>> start Quoted passage

As you have likely heard me talk about several times before, the economy is a scam. It is set up to fail, going through engineered boom and bust cycles, where people's lives are impacted based on what the financial markets are doing, even if it has no bearing on general supply and demand. Jobs are lost because of the financial situation, but at a practical level, nothing much has generally changed in what humans need.
However, I think that a lot of people have applied this same boom and bust cycle of the economy, combined with lessons from past changes in industry, to what will happen with the impacts of artificial intelligence on society. Many think that like the industrial revolution, people will move into new job types, like the shift from physical to knowledge work over the last hundred and fifty years. And of course, those that lose their jobs will eventually be absorbed into the new workforce.
"Past performance is no guarantee of future results."
I think that this is a limited understanding of the difference of what has happened and what is happening now and what could happen in the future. Moving from physical to knowledge work was possible, because humans were able to adapt to knowledge work positions. However, once in the current state of knowledge as a skill, we have nowhere to evolve to. In the past, the general skill-based jobs that were lost first were those in the less-skilled areas, those places that were repetitive and could be standardized and automated. As a result, there has been a massive amount of optimization that has taken place.
Now though, any job that has a lot of standardized rules, can essentially be performed by a narrow artificial intelligence with an if that, then this process. For example, Finland has very formalized tax laws, which means there is essentially a book of law that covers every aspect of tax expectations. It won't be long until an AI indexes that book and an individual or a company can essentially just feed in the transaction history and the AI will do all the calculations and submissions, in a split second. No accounts needed. Similarly, a lot of legal conditions like contract law will be automated, comparing conditions, factoring in governmental law, and red-flagging anything that is out of place, or that could have multiple meanings. Lawyers aren't required.
This might sound like good news, because what is essentially happening is that a lot of the middleman services that process or translate activity across contexts, like business practices into tax obligations, will disappear. But, pretty much every modern job has some level of repetition, some level of admin, some level of codified practice that could be automated. The argument is that it frees up the time of the knowledge worker to spend on other activities, but the reality is, that if a person can reduce the time spent on repetitive work by an hour a day, a team of eight, becomes a team of seven. Business practices aren't in the habit of keeping people employed, just because those people need a job in order to feed their family.
This reduction from eight to seven might not sound like much, but it is almost fifteen percent and some roles will be more heavily impacted, or disappear entirely. This means that significant portions of the working population will find themselves unemployed, unable to maintain their current lifestyles or cover their debt obligations, and add more burden on already struggling social services.
It is untenable.

>> end Quoted passage

* Given task a
Transcribe the passage of the essay starting with "However, I think" and going on through "the new workforce.".
The essay and the rows were taken from two separate sources.

>> start Data for this task

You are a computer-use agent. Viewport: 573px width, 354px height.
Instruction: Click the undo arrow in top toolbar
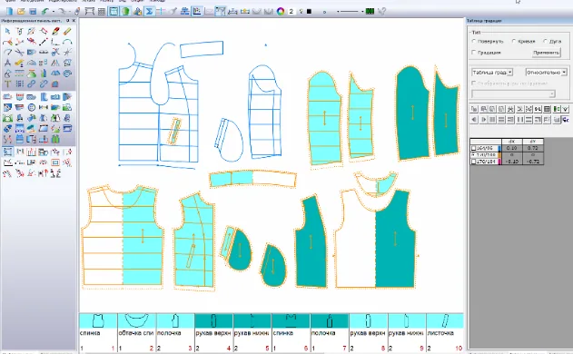pos(44,11)
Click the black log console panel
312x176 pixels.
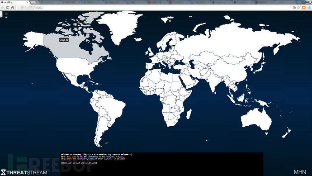pyautogui.click(x=162, y=164)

>> end Data for this task

* Given task b
Give the lines of the rows starting with the line with "Click the black log console panel" and going on through the last line of the rows as a JSON list of strings, one string per line, skipping blank lines. Leave out the pictures.

* Reply a
However, I think that a lot of people have applied this same boom and bust cycle of the economy, combined with lessons from past changes in industry, to what will happen with the impacts of artificial intelligence on society. Many think that like the industrial revolution, people will move into new job types, like the shift from physical to knowledge work over the last hundred and fifty years. And of course, those that lose their jobs will eventually be absorbed into the new workforce.

* Reply b
[
  "Click the black log console panel",
  "312x176 pixels.",
  "pyautogui.click(x=162, y=164)"
]